Increased Cholesterol is Vital to Impairment of TRPV1 Channel‐Mediated Relaxation of Coronary Artery In Ossabaw Miniature Swine with Metabolic Syndrome

Abstract

TRPV1 channels are implicated in vascular regulation. Ossabaw swine fed excess high fat/cholesterol diet develop metabolic syndrome (MetS), however studies find high‐fructose diets elicit MetS without dyslipidemia. We tested the hypothesis that dyslipidemia is an important component for eliciting dysfunction of endothelial cell (EC) TRPV1 channels signaling. Coronary arteries were studied from male Ossabaw pigs fed standard chow (lean, n = 8) or excess kcal diets for 28 wk: fructose to induce MetS (n = 6) or high fat/cholesterol/fructose to induce MetS with added dyslipidemia (DMetS, n = 8), defined by increased LDL or total/HDL cholesterol.
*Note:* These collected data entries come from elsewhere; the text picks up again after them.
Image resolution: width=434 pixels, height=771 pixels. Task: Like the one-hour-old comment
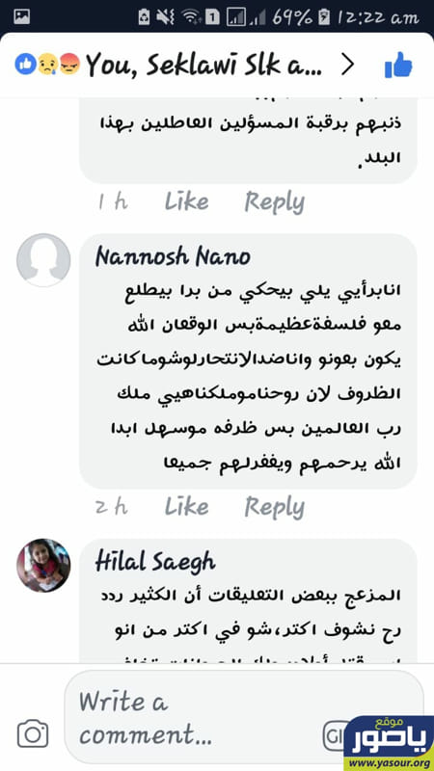186,200
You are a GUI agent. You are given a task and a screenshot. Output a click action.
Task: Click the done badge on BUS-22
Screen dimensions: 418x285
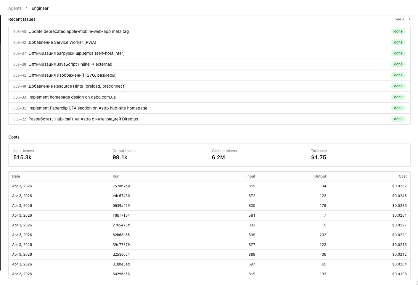(398, 119)
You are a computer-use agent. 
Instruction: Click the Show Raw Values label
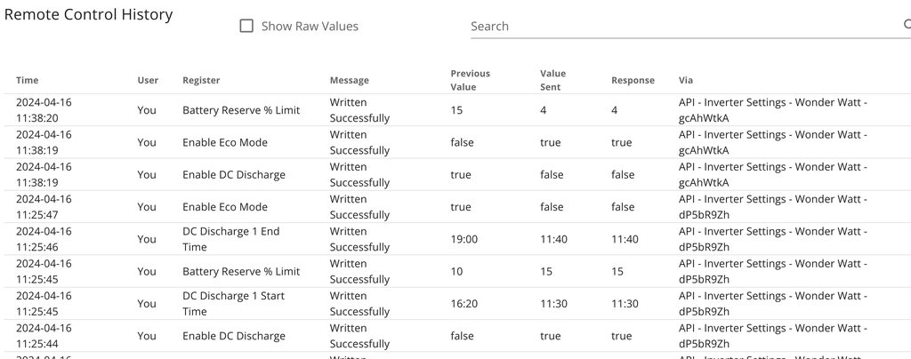coord(310,27)
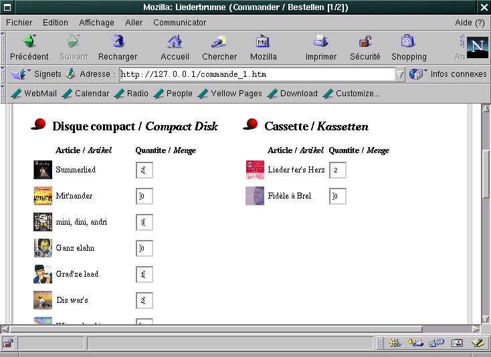Click the Summerlied quantity field
Image resolution: width=491 pixels, height=357 pixels.
pyautogui.click(x=144, y=170)
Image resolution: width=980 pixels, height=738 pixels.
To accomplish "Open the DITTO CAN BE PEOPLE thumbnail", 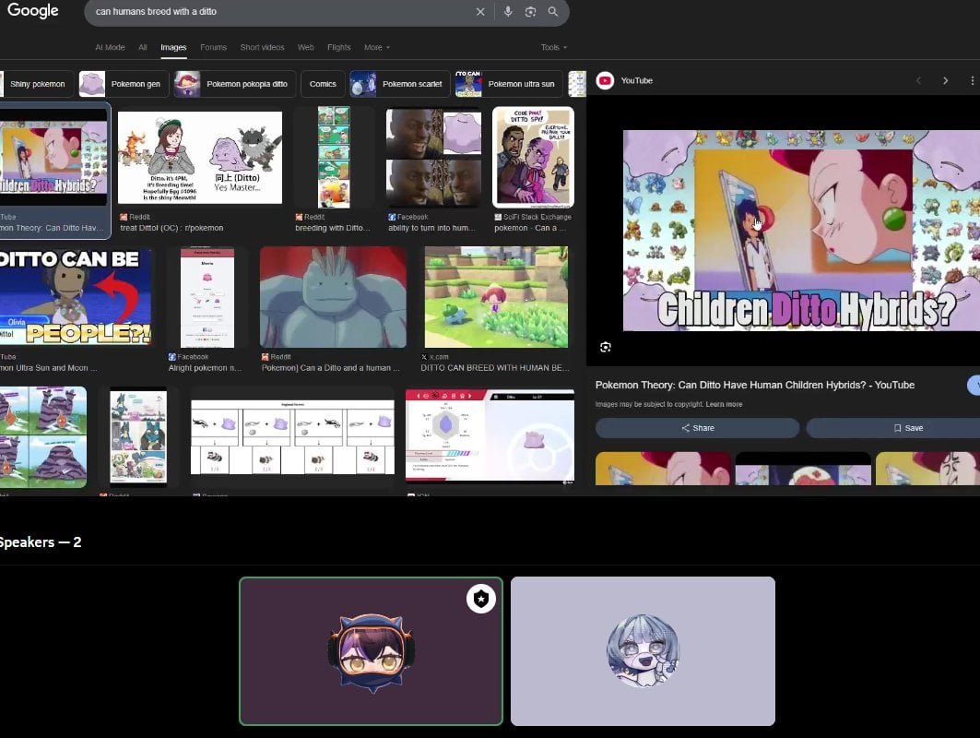I will [x=77, y=295].
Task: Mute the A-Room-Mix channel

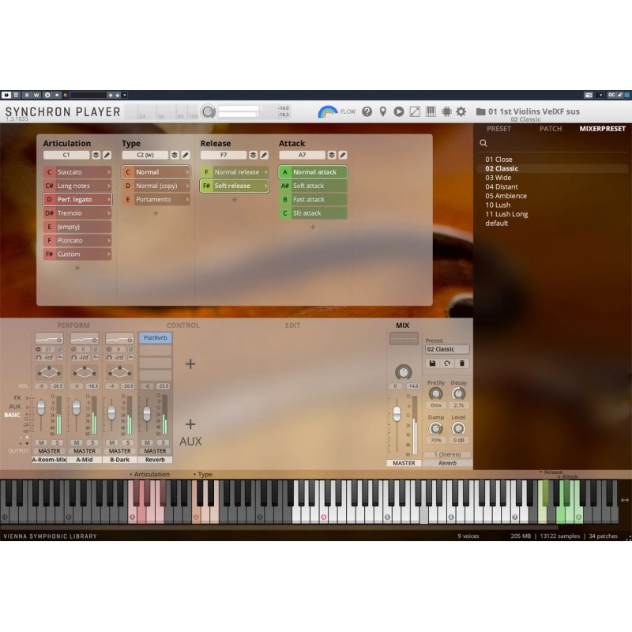Action: coord(43,442)
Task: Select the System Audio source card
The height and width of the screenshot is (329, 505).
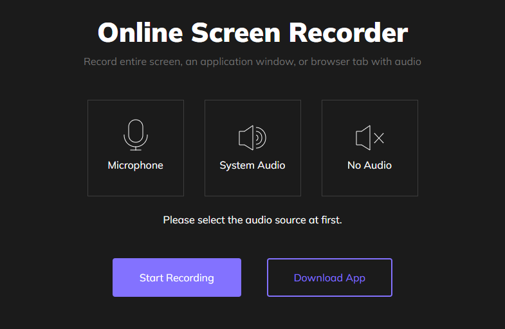Action: tap(252, 147)
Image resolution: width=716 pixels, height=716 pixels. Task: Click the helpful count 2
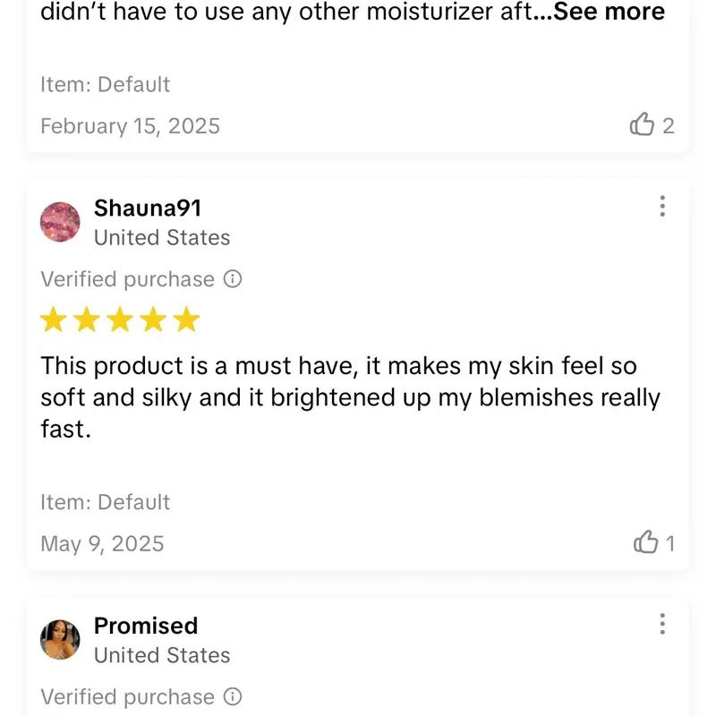(x=669, y=126)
The TRPV1 channel agonist capsaicin, dose‐dependently relaxed coronary rings from lean pigs (EC50 = 0.12 ± 0.04 μM), which was attenuated in MetS pigs (EC50 = 10 ± 21 μM) and severely attenuated in DMetS pigs (EC50: ~ 1mM). Fura‐2 imaging revealed capsaicin generated calcium influx in healthy EC, which was attenuated in MetS and to a greater extent in DMetS. Coronary TRPV1 protein levels were decreased only in DMetS (lean~MetS>DMetS). Conclusions: Capsaicin‐induced relaxation of coronary conduit artery occurs via EC and TRPV1 channel signaling, which is disrupted in MetS and to a much greater extent in DMetS, suggesting lipids are important regulators of EC TRPV1‐mediated functions. Support: NIH RR013223, HL062552, T32 HL079995.